January 19, 2017 -
Researchers have found that while brainwave authentication can be used as an alternative to passwords, being inebriated could make it more difficult for an individual to successfully login to a system, according to a report by New Scientist.
An individual’s unique electroencephalogram (EEG) readings could be measured to authenticate their identity, as in the case of a computer that shows a series of words on the screen and measure the person’s response via an EEG headset.
Research shows that EEG readings can authenticate a person’s identity with up to a 94 percent accuracy rate, however, several factors including the person’s alcohol level content could have a negative effect on the accuracy.
Tommy Chin, a security researcher at cybersecurity consultancy firm Grimm, and Peter Muller, a graduate student at the Rochester Institute of Technology, tested this theory by analyzing the brainwaves of several subjects before and after drinking shots of whisky.

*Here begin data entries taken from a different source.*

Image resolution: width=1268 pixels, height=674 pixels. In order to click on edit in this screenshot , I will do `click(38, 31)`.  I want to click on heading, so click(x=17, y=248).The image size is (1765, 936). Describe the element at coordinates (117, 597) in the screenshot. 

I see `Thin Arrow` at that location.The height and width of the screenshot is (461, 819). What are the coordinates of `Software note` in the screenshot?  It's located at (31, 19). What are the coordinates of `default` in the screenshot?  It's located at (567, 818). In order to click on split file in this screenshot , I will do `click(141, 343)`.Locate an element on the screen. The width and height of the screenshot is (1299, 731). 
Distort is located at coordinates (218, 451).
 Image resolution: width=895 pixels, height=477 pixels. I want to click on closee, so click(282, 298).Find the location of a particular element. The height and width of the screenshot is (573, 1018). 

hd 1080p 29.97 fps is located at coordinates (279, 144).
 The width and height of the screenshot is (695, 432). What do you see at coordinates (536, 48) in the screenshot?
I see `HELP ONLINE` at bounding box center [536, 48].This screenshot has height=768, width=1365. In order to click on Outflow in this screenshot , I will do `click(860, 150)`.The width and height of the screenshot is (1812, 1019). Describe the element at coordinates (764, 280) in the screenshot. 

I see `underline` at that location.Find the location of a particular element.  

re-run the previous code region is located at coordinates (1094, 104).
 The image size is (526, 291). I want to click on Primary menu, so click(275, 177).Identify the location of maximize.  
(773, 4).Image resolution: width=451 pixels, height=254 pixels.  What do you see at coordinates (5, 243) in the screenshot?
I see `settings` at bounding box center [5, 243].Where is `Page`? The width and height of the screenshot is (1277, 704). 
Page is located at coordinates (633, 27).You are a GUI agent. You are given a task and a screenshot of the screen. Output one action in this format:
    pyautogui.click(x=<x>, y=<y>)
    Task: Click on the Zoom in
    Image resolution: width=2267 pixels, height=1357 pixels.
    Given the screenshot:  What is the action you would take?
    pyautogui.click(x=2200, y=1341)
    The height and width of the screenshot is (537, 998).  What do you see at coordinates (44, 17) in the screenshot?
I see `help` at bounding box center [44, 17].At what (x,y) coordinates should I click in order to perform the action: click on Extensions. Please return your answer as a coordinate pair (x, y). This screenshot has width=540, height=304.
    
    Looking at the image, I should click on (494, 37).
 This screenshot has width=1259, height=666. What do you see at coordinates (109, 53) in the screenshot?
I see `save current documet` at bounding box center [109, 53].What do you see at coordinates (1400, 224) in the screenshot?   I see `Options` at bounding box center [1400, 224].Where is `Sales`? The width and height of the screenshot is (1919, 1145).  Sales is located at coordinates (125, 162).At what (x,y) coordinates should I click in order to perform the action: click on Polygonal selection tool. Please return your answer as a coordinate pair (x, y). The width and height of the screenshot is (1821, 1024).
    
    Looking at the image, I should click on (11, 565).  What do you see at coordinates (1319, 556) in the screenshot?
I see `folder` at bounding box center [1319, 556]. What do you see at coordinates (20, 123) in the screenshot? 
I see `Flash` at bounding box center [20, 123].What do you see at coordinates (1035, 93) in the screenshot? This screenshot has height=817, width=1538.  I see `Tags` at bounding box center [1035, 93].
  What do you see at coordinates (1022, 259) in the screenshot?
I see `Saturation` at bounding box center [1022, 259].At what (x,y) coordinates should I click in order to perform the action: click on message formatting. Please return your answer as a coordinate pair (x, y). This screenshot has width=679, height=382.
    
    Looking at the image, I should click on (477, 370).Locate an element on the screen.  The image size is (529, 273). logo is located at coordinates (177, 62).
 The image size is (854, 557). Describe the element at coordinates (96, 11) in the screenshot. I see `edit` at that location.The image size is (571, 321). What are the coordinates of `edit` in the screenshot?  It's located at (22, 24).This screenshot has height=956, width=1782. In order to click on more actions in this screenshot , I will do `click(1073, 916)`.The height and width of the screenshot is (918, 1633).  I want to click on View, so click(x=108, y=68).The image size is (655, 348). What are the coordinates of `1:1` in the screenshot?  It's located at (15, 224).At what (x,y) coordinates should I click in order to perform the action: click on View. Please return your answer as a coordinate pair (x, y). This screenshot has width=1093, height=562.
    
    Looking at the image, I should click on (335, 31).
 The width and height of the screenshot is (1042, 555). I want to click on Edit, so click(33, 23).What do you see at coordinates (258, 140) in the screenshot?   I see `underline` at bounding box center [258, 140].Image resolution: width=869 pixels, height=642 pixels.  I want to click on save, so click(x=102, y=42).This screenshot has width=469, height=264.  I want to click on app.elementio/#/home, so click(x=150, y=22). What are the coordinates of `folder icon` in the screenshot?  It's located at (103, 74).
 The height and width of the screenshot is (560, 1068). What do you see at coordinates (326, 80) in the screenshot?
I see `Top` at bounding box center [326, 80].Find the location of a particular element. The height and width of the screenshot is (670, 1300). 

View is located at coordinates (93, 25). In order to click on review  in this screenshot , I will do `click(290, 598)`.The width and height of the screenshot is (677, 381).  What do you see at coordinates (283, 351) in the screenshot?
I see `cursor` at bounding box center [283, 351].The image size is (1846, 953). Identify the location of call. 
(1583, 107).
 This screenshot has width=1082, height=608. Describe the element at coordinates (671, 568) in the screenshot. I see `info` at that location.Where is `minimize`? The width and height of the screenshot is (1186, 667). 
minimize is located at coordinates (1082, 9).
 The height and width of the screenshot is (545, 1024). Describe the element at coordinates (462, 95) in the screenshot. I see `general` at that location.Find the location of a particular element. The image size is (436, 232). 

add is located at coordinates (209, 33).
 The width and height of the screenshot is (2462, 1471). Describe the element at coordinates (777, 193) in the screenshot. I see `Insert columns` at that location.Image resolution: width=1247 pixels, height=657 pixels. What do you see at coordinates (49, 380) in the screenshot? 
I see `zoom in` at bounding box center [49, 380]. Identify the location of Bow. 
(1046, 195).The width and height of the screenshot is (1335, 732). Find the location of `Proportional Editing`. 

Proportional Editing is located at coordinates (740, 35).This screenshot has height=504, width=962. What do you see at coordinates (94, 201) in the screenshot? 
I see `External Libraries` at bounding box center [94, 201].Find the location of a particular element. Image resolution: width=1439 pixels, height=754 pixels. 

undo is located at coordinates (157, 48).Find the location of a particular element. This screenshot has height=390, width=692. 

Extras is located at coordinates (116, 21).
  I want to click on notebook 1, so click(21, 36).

“Brainwaves can be easily manipulated by external influences such as drugs [like] opioids, caffeine, and alcohol,” Chin said. “This manipulation makes it a significant challenge to verify the authenticity of the user because they drank an immense amount of alcohol or caffeinated drink.”
The researchers recently unveiled their research findings at security conference ShmooCon in Washington DC.
The initial results of a small number of tests showed that brainwave authentication accuracy could decline 33 percent in those individuals who were under the influence. The researchers also recruited more participants at the conference to collect more data.
Last year, John Chuang at the University of California, Berkeley published research illustrating how exercise can negatively impact EEG authentication. Chuang’s research showed how the accuracy of a person’s ECG readings degrade immediately after a workout, but soon recovers after a few minutes.
His research also hinted that other factors such as hunger, stress or fatigue could also decrease reliability.
“Depending on the application, it may be a wonderful feature that a drunk person cannot authenticate into a system after they have had too many drinks,” Chuang said.
If accuracy under different conditions were required, it could be feasible to collect the multiple brainwave “templates” for a user by individually measuring their EEG readings when they are inebriated, tired and so on.
Chin and Muller also discovered that they could use machine learning to improve the EEG data analysis results of inebriated test subjects.
Chuang says that in order for brainwave authentication to be applied to the real world, systematic research must be conducted on how all the different factors, “such as physical exercise, mental fatigue, stress, distraction, changes in affect or mood, or the effects of caffeine, sugar, or medication”, could impact its reliability.